Using the records below, find every line that includes "This" and copy it.

BEGIN

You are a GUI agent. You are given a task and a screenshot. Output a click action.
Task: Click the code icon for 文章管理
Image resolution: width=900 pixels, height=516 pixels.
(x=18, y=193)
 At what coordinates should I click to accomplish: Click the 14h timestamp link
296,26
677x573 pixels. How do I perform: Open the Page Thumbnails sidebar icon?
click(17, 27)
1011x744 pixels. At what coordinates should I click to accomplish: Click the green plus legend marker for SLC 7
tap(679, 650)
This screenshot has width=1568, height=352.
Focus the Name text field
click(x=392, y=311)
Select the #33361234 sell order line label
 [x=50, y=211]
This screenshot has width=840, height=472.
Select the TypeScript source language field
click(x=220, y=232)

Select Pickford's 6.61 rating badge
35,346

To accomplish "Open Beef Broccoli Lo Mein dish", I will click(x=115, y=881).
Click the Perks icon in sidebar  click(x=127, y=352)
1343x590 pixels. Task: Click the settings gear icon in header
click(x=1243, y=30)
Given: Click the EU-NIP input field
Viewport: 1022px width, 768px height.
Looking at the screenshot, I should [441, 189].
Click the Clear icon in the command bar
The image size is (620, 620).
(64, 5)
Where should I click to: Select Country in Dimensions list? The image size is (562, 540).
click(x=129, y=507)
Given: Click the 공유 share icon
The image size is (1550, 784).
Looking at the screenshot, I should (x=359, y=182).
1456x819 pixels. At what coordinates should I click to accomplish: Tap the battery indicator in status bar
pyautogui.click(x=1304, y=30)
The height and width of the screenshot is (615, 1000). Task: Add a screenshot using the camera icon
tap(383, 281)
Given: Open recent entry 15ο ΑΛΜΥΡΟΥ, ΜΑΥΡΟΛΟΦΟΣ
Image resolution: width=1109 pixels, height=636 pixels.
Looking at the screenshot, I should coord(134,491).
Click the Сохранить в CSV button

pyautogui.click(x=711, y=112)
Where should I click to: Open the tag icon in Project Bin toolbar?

END

• **ANSWER BOX**
This screenshot has width=1568, height=352.
This screenshot has width=840, height=472.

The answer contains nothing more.